• Work item:
The entries below should be quoted exactly, with no pictures carried over.

|---|

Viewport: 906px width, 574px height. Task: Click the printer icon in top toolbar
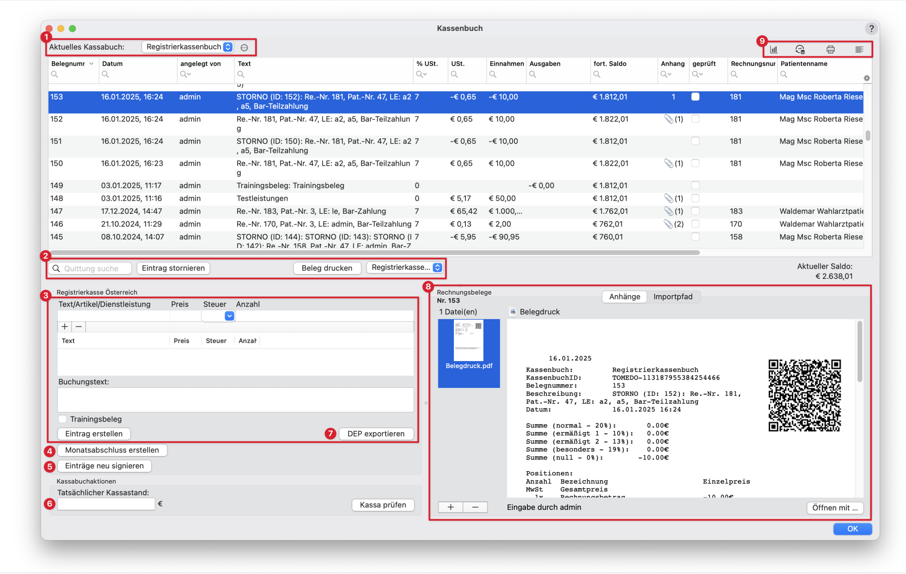[x=830, y=49]
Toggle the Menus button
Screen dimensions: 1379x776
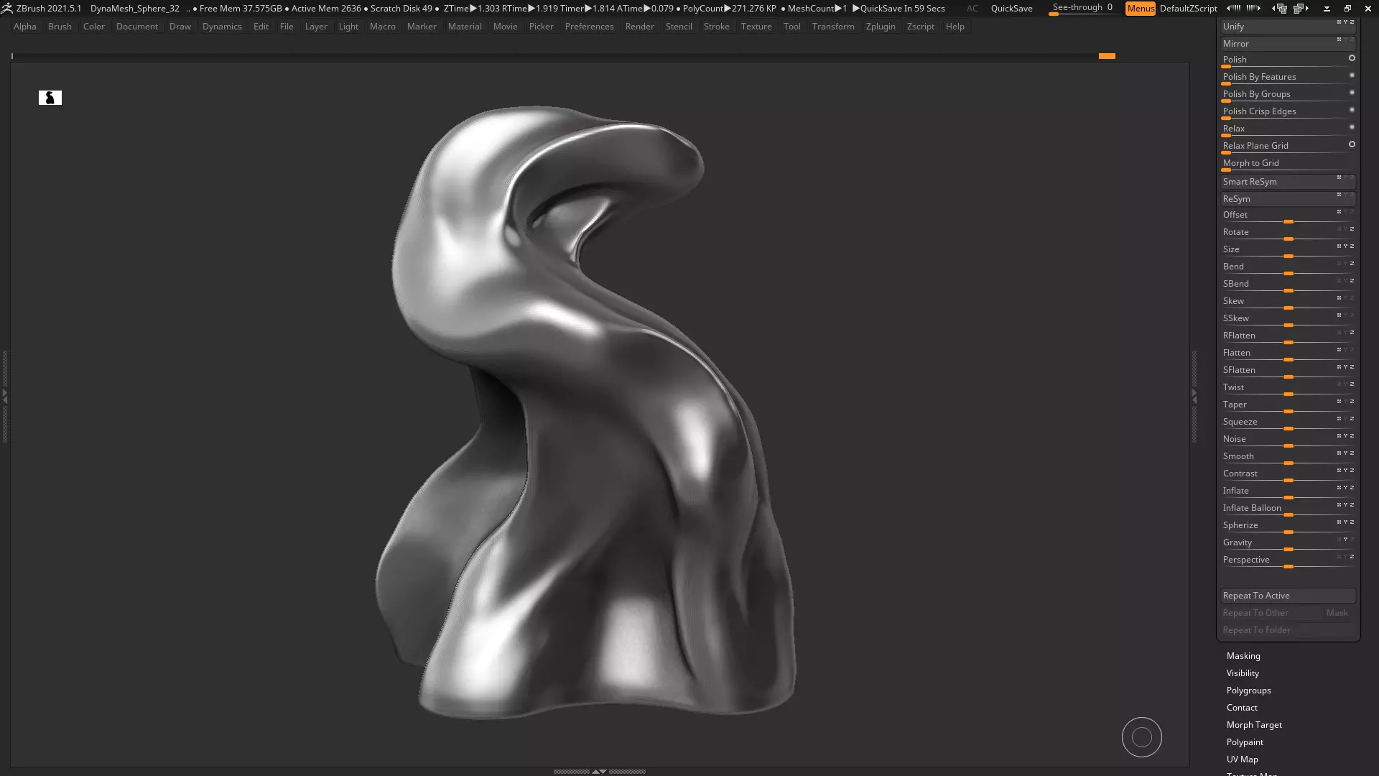[1140, 9]
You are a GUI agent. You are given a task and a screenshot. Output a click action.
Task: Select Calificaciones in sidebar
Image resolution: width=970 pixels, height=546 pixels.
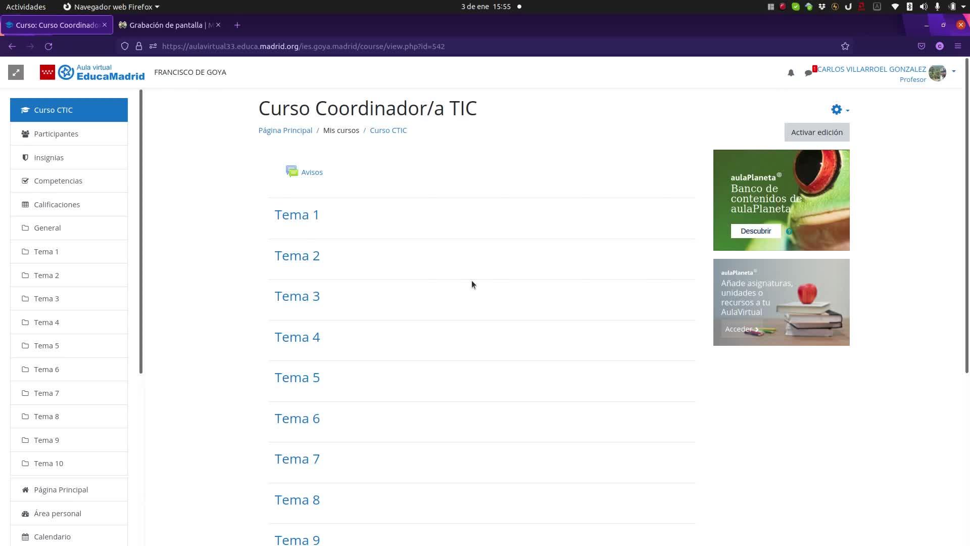pyautogui.click(x=57, y=205)
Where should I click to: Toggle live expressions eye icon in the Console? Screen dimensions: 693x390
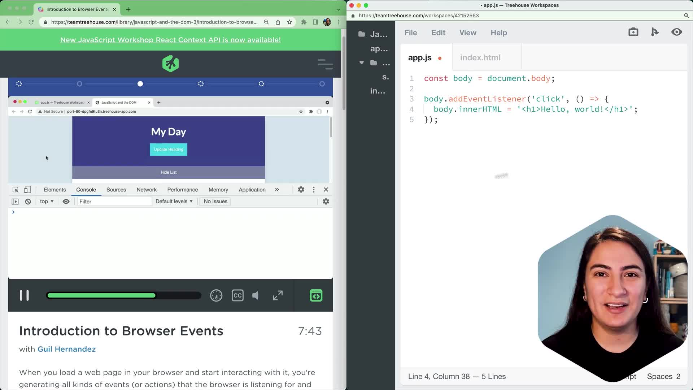pos(66,202)
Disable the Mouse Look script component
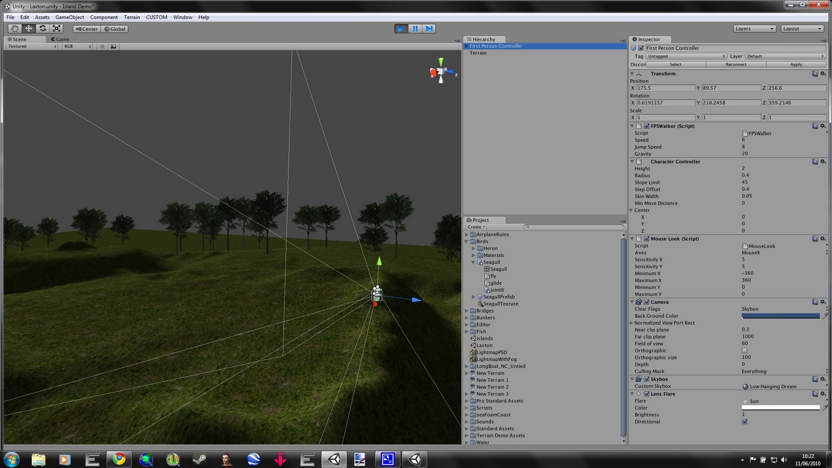Screen dimensions: 832x468 pyautogui.click(x=646, y=239)
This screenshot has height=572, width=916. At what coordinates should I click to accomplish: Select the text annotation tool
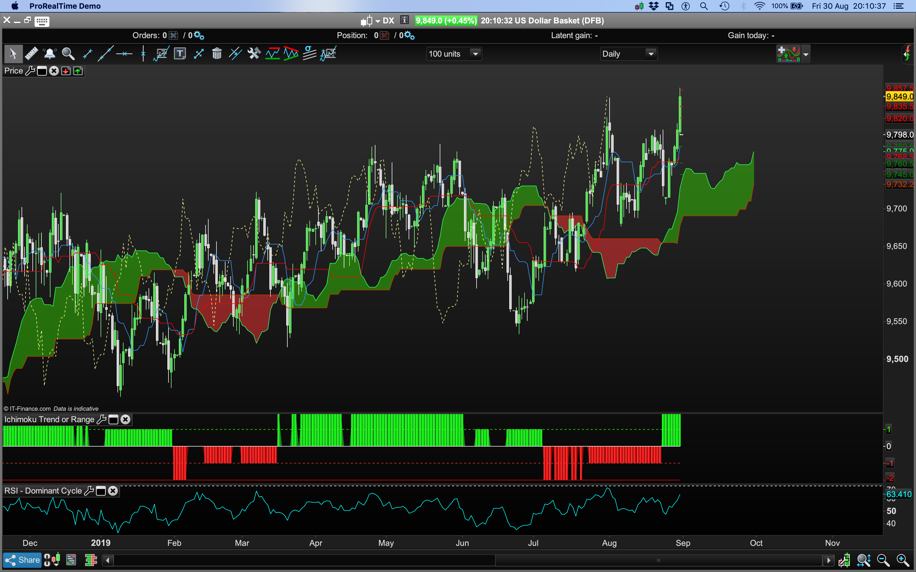point(180,54)
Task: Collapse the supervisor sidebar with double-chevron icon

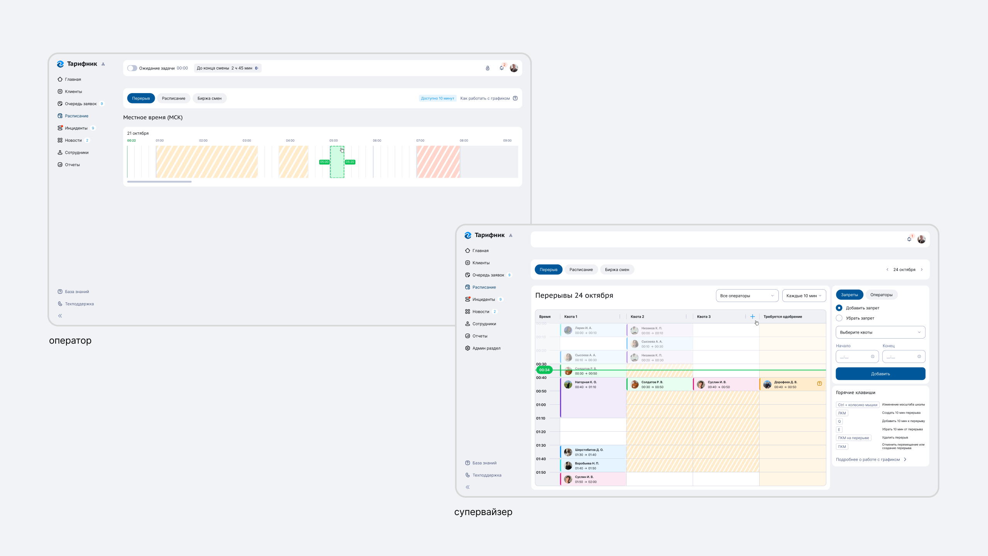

|---|

• Exercise output:
Viewport: 906px width, 574px height. Task: Click the printer icon in top toolbar
[x=830, y=49]
Toggle the Menus button
Screen dimensions: 1379x776
[1140, 9]
You are a GUI agent. You are given a task and a screenshot. Output a click action.
Task: Select Calificaciones in sidebar
Image resolution: width=970 pixels, height=546 pixels.
pyautogui.click(x=57, y=205)
Where should I click to: Toggle live expressions eye icon in the Console? Screen dimensions: 693x390
pos(66,202)
Disable the Mouse Look script component
Screen dimensions: 832x468 pyautogui.click(x=646, y=239)
This screenshot has height=572, width=916. At what coordinates should I click to accomplish: Select the text annotation tool
point(180,54)
Task: Collapse the supervisor sidebar with double-chevron icon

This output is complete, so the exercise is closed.